Very nice progess, Akari. I really love this project.
Anyway, I think that I now understand most of the RLE circuit, so let me report my findings, maybe it can be of help to everyone as well. I will refer to this
version of Akari's RLE circuit schematic that I structured into its components. Of course, my descriptions are tentative and may contain errors, so feel free to correct me!

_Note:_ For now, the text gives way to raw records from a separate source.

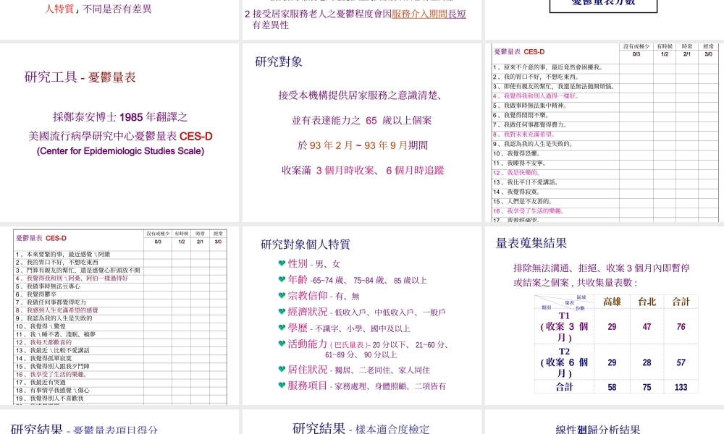
Task: Check the 3/0 rating cell for item 9
Action: click(x=707, y=144)
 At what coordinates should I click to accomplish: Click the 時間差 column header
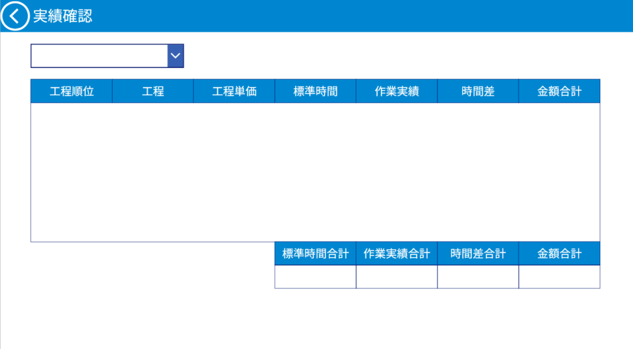pos(478,91)
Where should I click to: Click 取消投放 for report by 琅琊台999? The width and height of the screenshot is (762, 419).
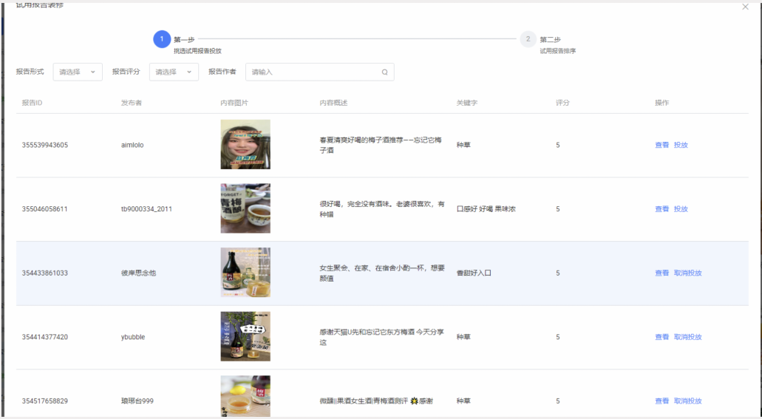pyautogui.click(x=687, y=401)
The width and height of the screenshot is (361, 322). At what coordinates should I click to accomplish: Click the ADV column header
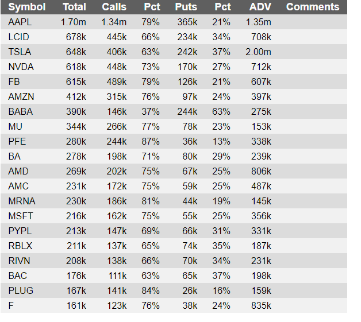coord(260,7)
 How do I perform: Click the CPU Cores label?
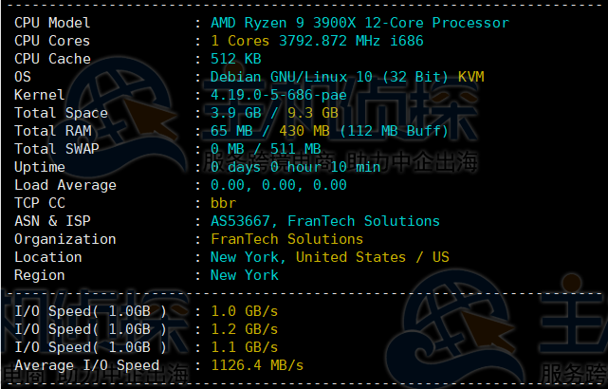pos(52,41)
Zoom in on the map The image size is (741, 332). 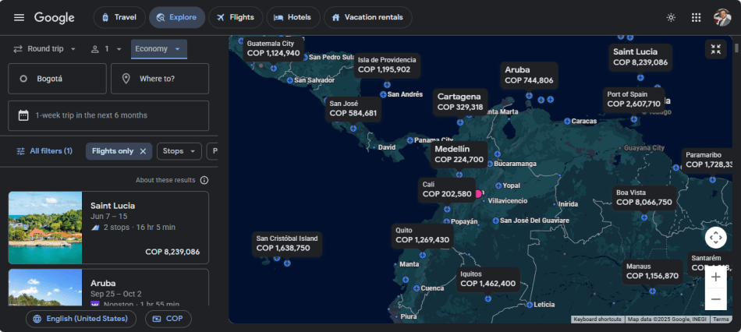(715, 277)
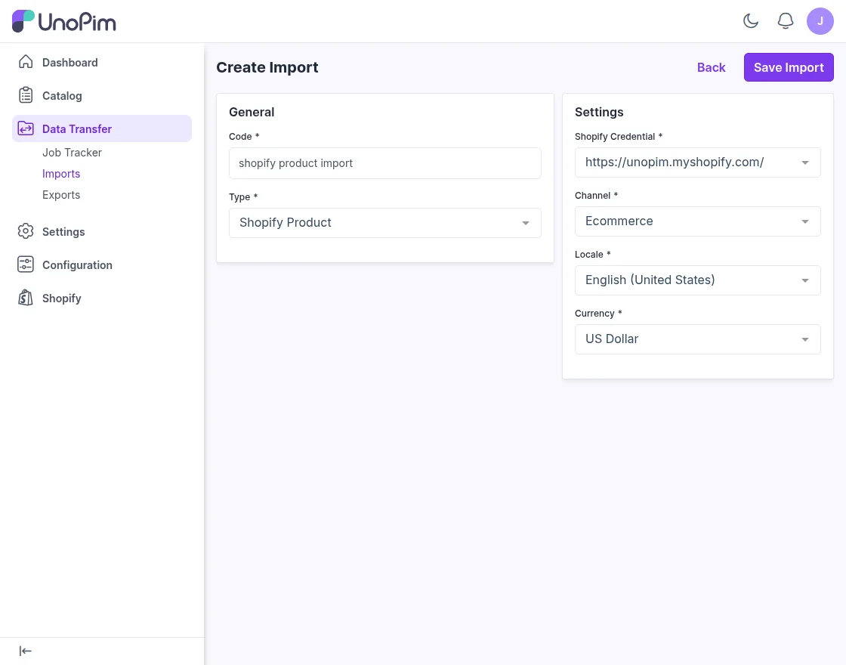Collapse the sidebar menu
This screenshot has width=846, height=665.
click(x=26, y=651)
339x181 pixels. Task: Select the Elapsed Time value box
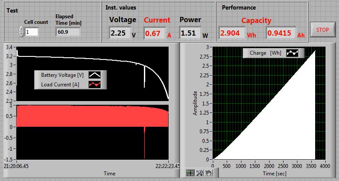(68, 32)
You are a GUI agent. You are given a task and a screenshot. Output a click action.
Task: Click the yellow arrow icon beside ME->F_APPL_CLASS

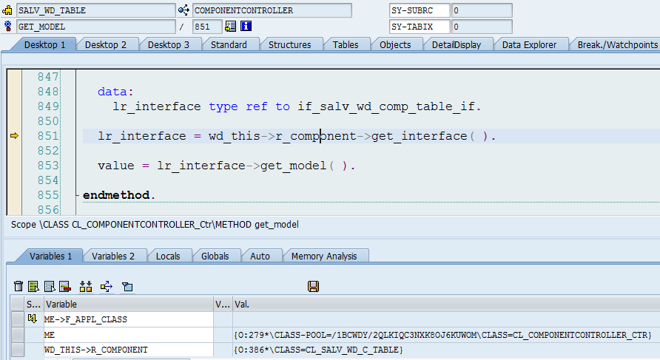[32, 319]
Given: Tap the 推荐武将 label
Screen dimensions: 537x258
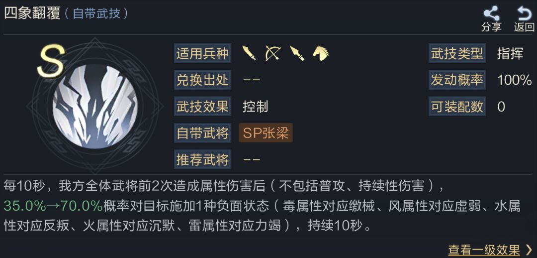Looking at the screenshot, I should click(x=202, y=159).
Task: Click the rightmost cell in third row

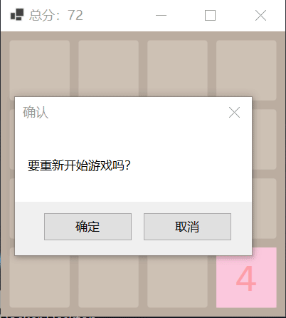Action: 265,208
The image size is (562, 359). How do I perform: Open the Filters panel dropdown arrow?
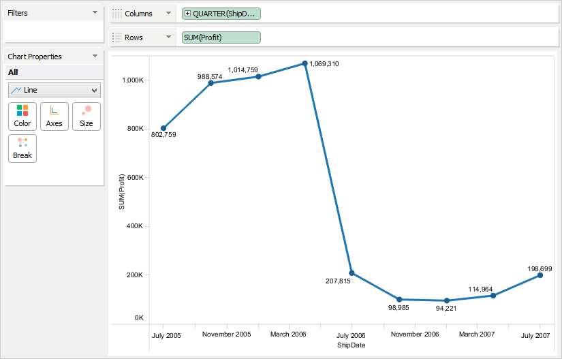point(95,13)
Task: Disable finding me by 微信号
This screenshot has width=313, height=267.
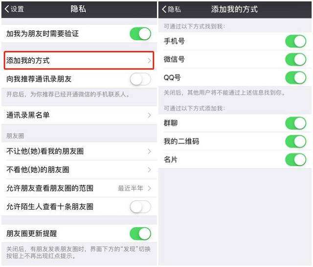Action: 295,59
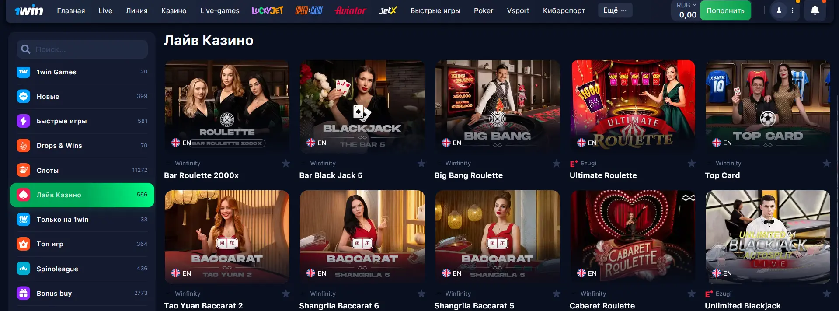Screen dimensions: 839x311
Task: Open the notifications bell icon
Action: 815,10
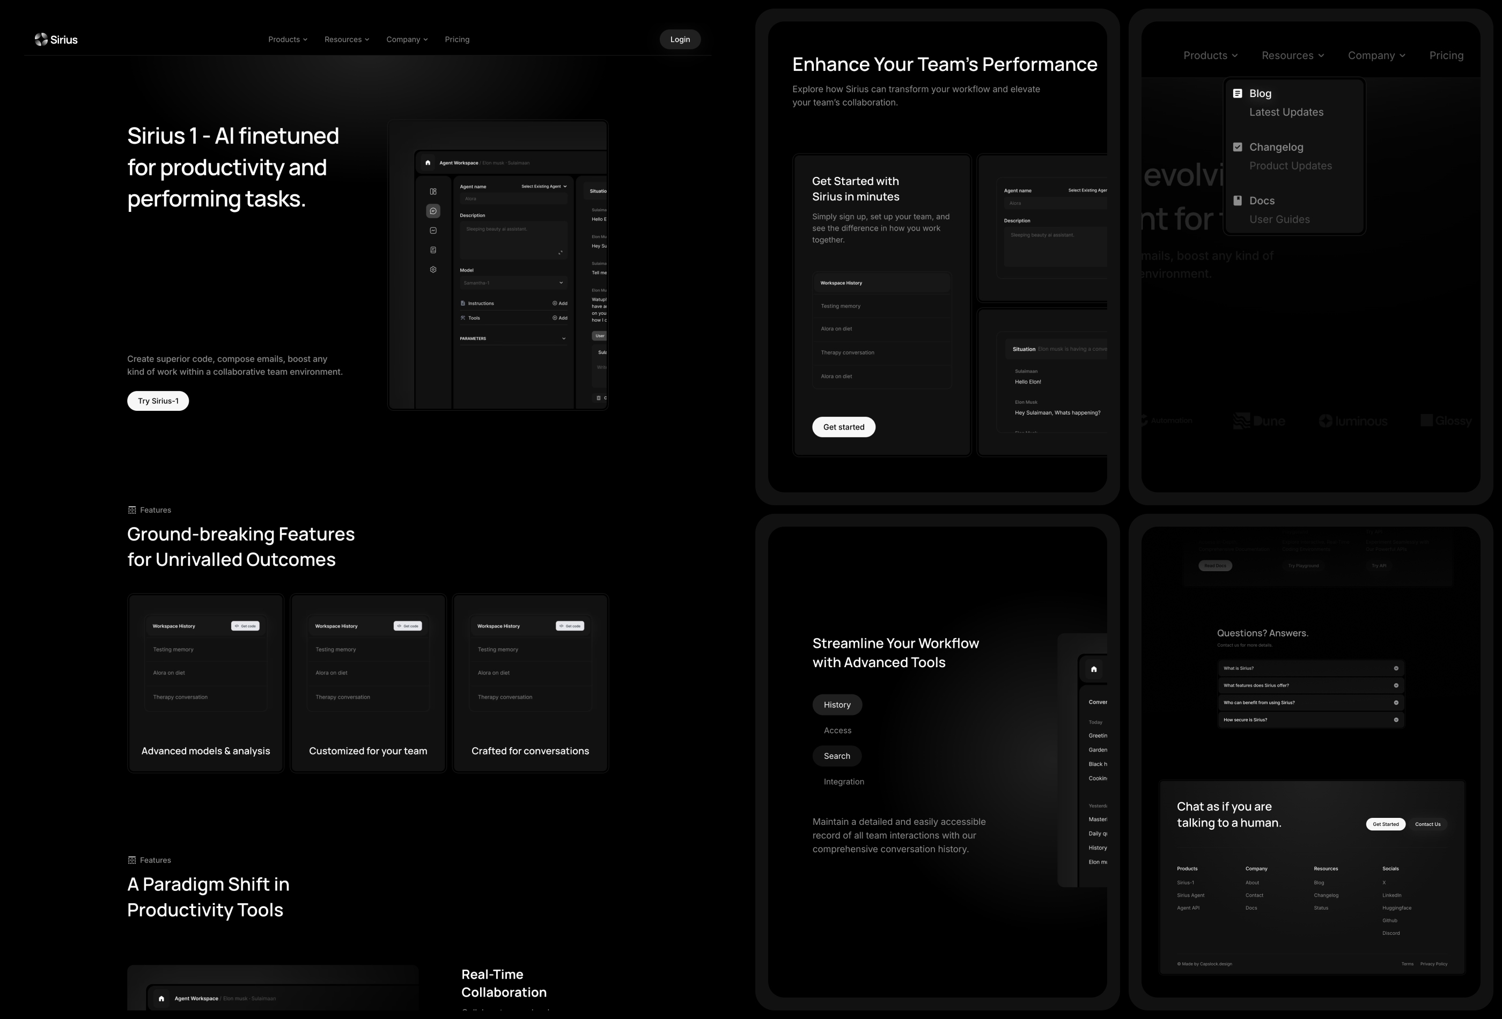Toggle Crafted for conversations feature

(529, 681)
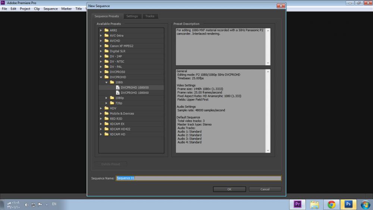Image resolution: width=373 pixels, height=210 pixels.
Task: Open Photoshop from the taskbar
Action: (x=348, y=204)
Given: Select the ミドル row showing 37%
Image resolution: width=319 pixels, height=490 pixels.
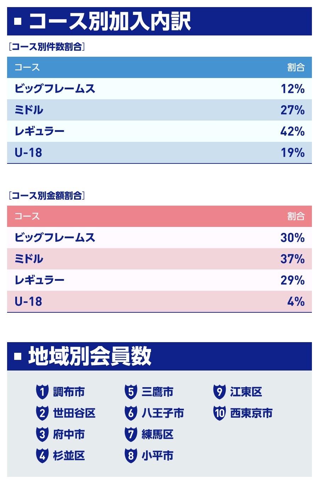Looking at the screenshot, I should pos(160,259).
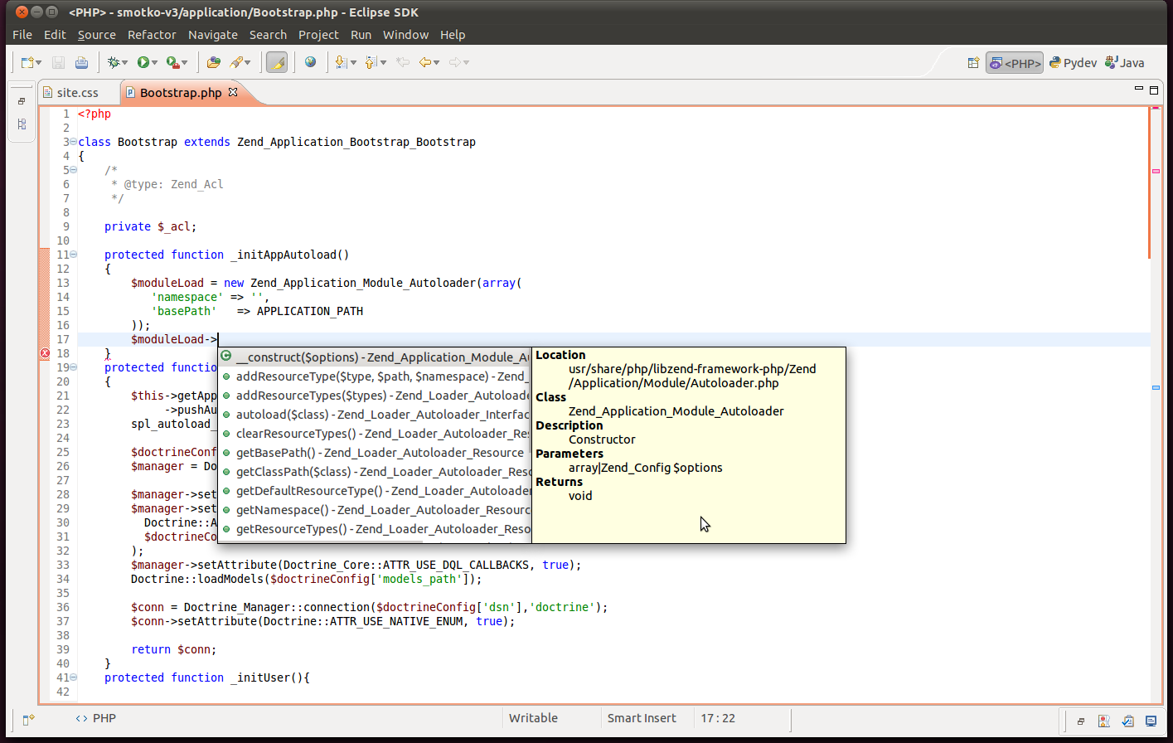This screenshot has width=1173, height=743.
Task: Switch to the site.css tab
Action: point(77,93)
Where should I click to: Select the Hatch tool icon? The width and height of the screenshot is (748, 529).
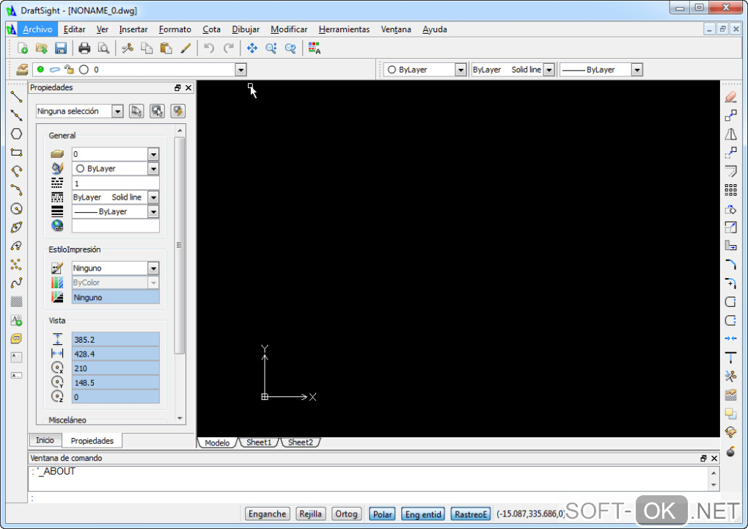(16, 302)
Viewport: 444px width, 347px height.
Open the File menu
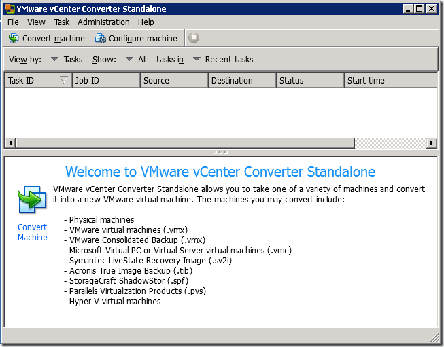coord(13,22)
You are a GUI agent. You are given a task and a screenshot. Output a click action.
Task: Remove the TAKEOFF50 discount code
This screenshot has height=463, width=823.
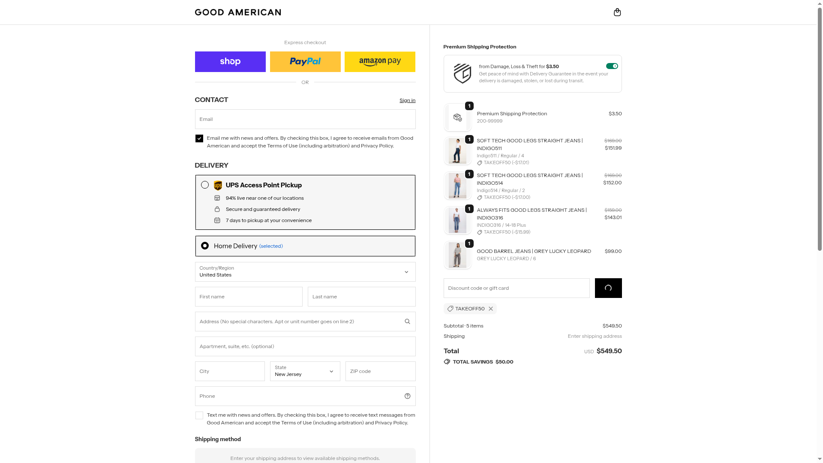(491, 309)
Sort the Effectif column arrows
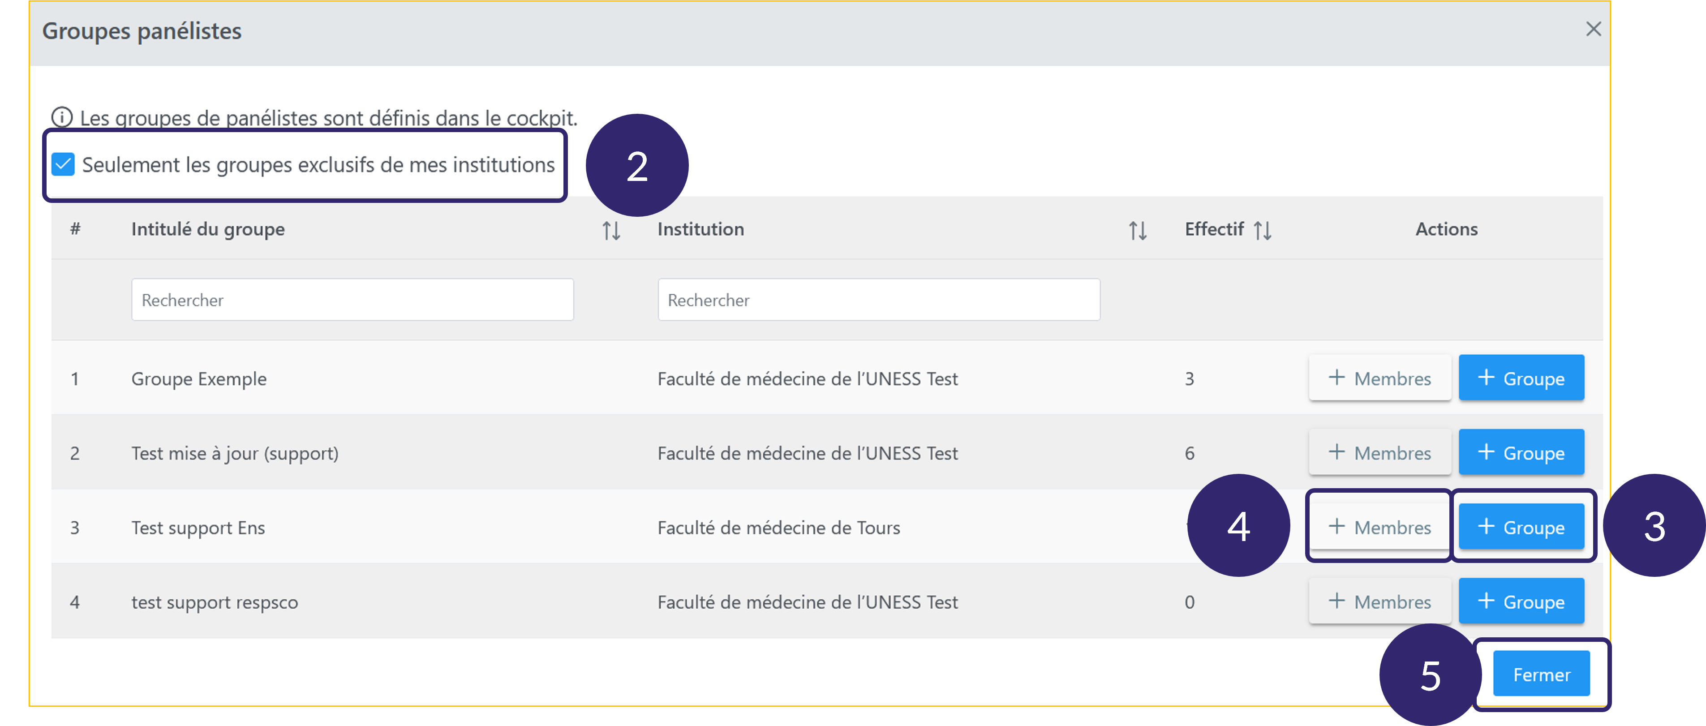Image resolution: width=1706 pixels, height=726 pixels. click(1262, 231)
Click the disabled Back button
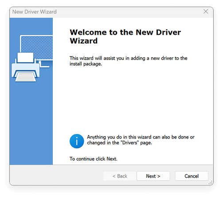The width and height of the screenshot is (223, 198). coord(120,176)
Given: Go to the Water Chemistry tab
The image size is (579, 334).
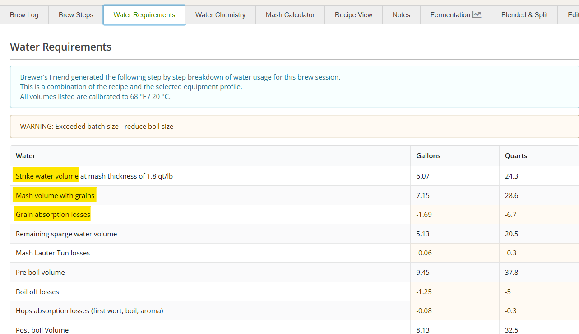Looking at the screenshot, I should (x=220, y=15).
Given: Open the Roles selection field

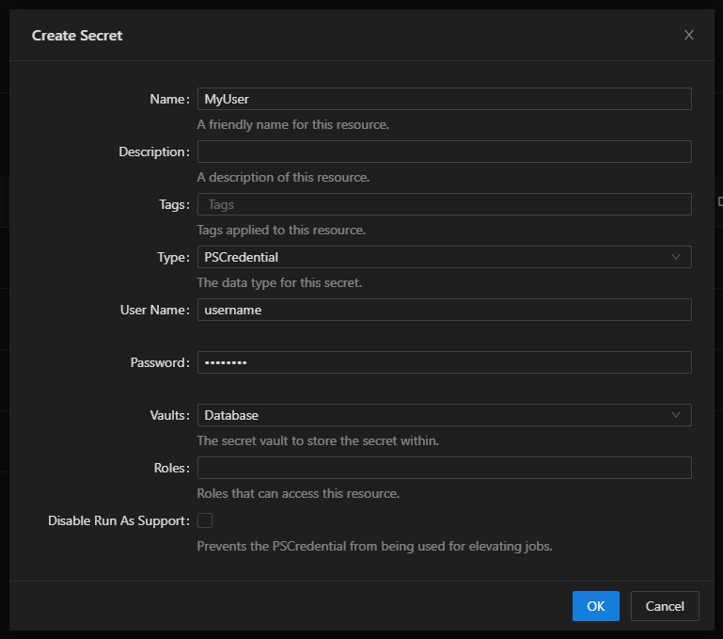Looking at the screenshot, I should tap(444, 468).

The counters are mostly self-explanatory, so I will omit them here. At the bottom, we have the control circuit that outputs the clocks for most other components. It basically contains a finite state machine that implements a two-level pipeline: one that enters a new stage every 4 cycles (right shift register), and one that changes every cycle (left shift register), but repeats every 4 cycles. This is done so that the components can be orchestrated in a pipelined fashion, where each component can start in an arbitrary cycle and be pipelined either every 4 or every cycle. For example, the multipliers are clocked every master clock cycle but output the result only every four cycles to the next pipeline stage. This is because the multipliers need four adds to get the result, so every cycle an add must be executed, and every 4 cycles the product is ready. Whether the state machine enters the next state is controlled mostly by the counter flags (full, zero, etc.), but also by some other flags (e.g. data == 0xfe00).
In the center of the schematic we have the quantization table multiplier that multiplies the data with the elements of the quantization table/matrix. I am fairly sure that this is a variant of the Booth multiplication algorithm where instead of bit slices of length 2, we look at bit slices of length 3. This particular multiplier works according to
this algorithm. I can elaborate if desired. (By the way, I noticed that the multiplier of the IDCT is exactly the same algorithm, just a different, more parallelized, hardware implementation). At the end, before the result is written to the next stage, the result is clamped to 15 bits (the multiplier itself calculates the the full 19=11+8 bits of the result).
Next is the quantization scale multiplier. It's again the same algorithm, but implemented a bit differently. Because every element of our block needs to be multiplied by QS, the shift register that selects the next 3-bit-slice is cyclic and repeats every 4 cycles. What I tagged as "constant factor" is actually the factor 8 that is used with the very first element (it's probably 8 in order to compensate for the division by 8 in the following steps). The result of the multiplication drops bits 0 and 1, which is equivalent to a right shift by 2, or an integer division by 4 (the last perceived division by 2 probably stems from the very last step, but I'm not too sure; additional input would from others would be appreciated).
Finally, the result is clamped to 12 bits, and then, as Akari mentioned, rounded to the next even number closer to zero (except -1, which stays the same). I do not know why this is done; does -1 have a special meaning? I am not too knowledgeable about JPEG compression. But I guess this is where the last perceived division by 2 comes from; it's not actually a division (that's why I wrote "perceived"), but the precision is effectively reduced by one bit.
So overall the steps should be:
1. res = clamp_to_15_bits(val * qt[k])
2. res = clamp_to_12_bits((res * qs) >> 2)
3. res = res == -1 ? -1 : round_to_even_number_closer_to_zero(res)